▸ WHAT THE TASK ASKS
Could you present every line of the material below as a numbered list, skipping blank lines and leaving out the pictures?

(Examples of screen grounding)
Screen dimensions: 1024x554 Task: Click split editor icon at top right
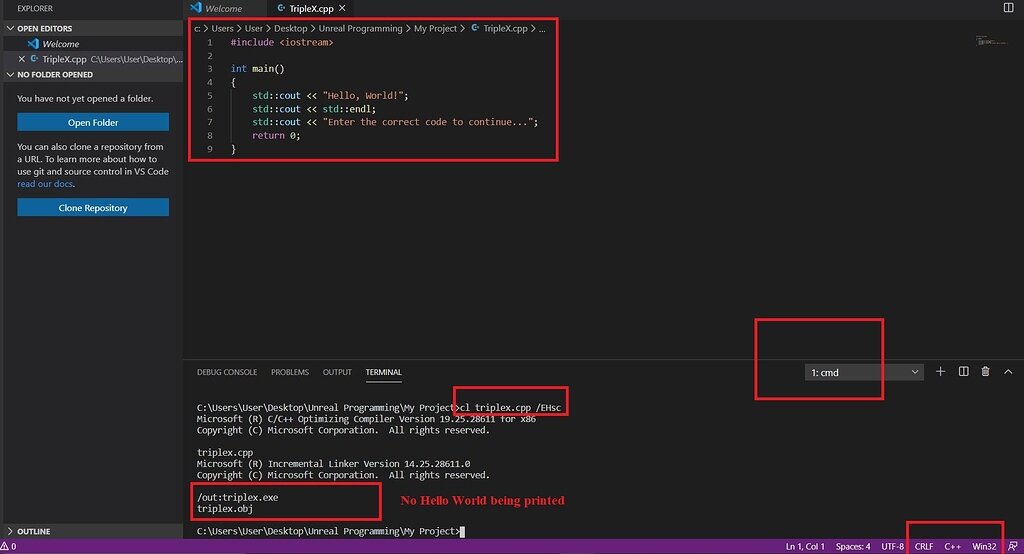tap(1007, 8)
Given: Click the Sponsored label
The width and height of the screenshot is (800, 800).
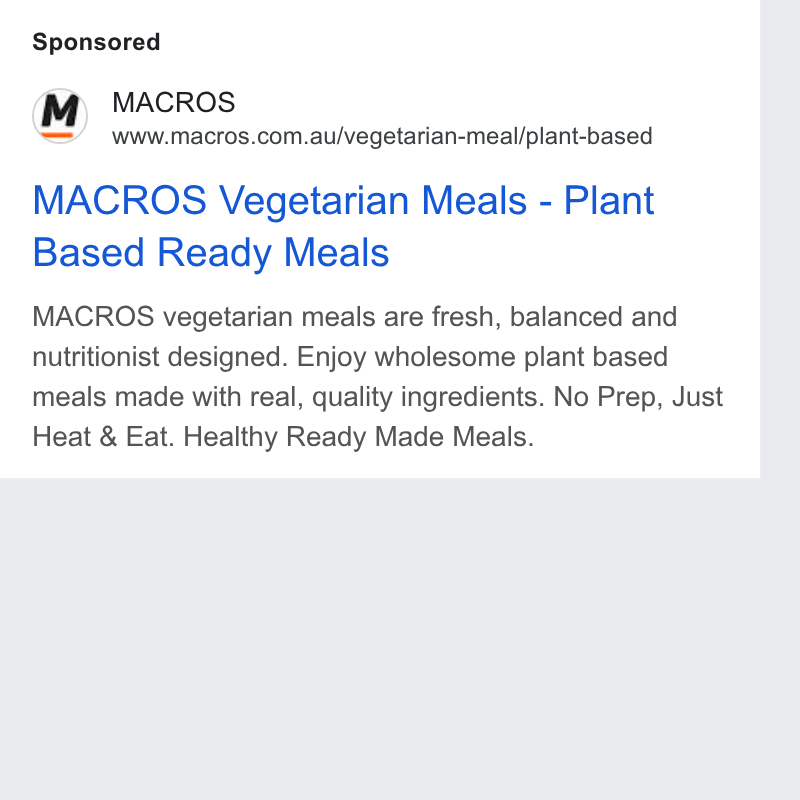Looking at the screenshot, I should (96, 42).
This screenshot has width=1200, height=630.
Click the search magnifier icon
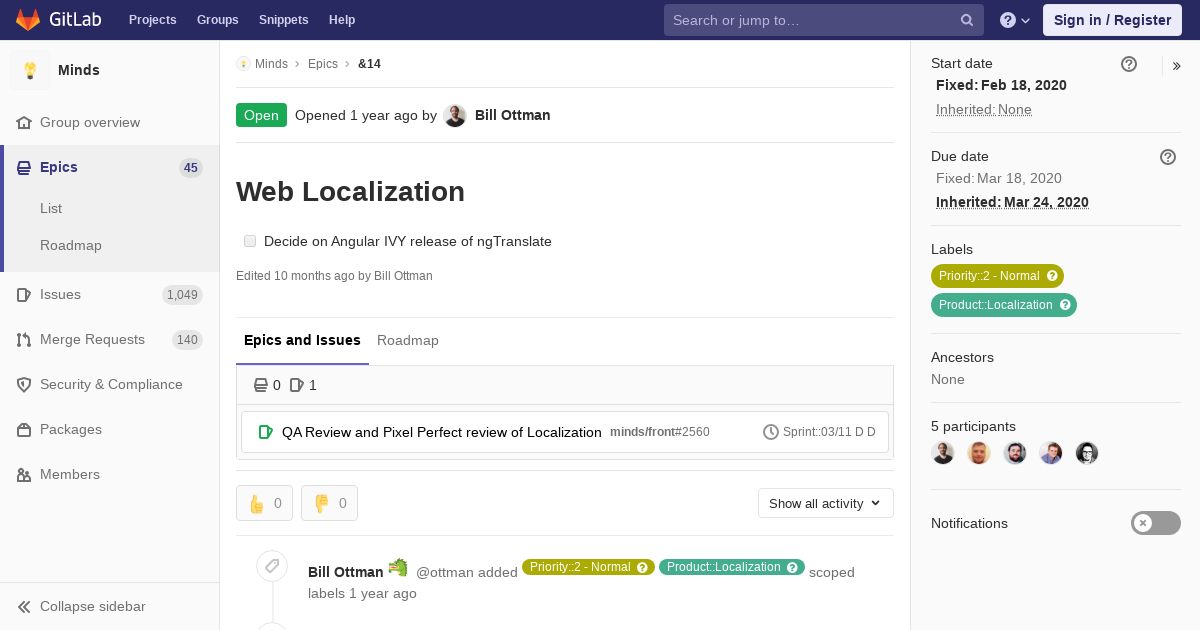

▸ FULL RESPONSE
1. Screen dimensions: 1024x554 Task: Click split editor icon at top right
2. tap(1007, 8)
3. Given: Click the Sponsored label
4. The width and height of the screenshot is (800, 800).
5. Looking at the screenshot, I should (96, 42).
6. This screenshot has width=1200, height=630.
7. Click the search magnifier icon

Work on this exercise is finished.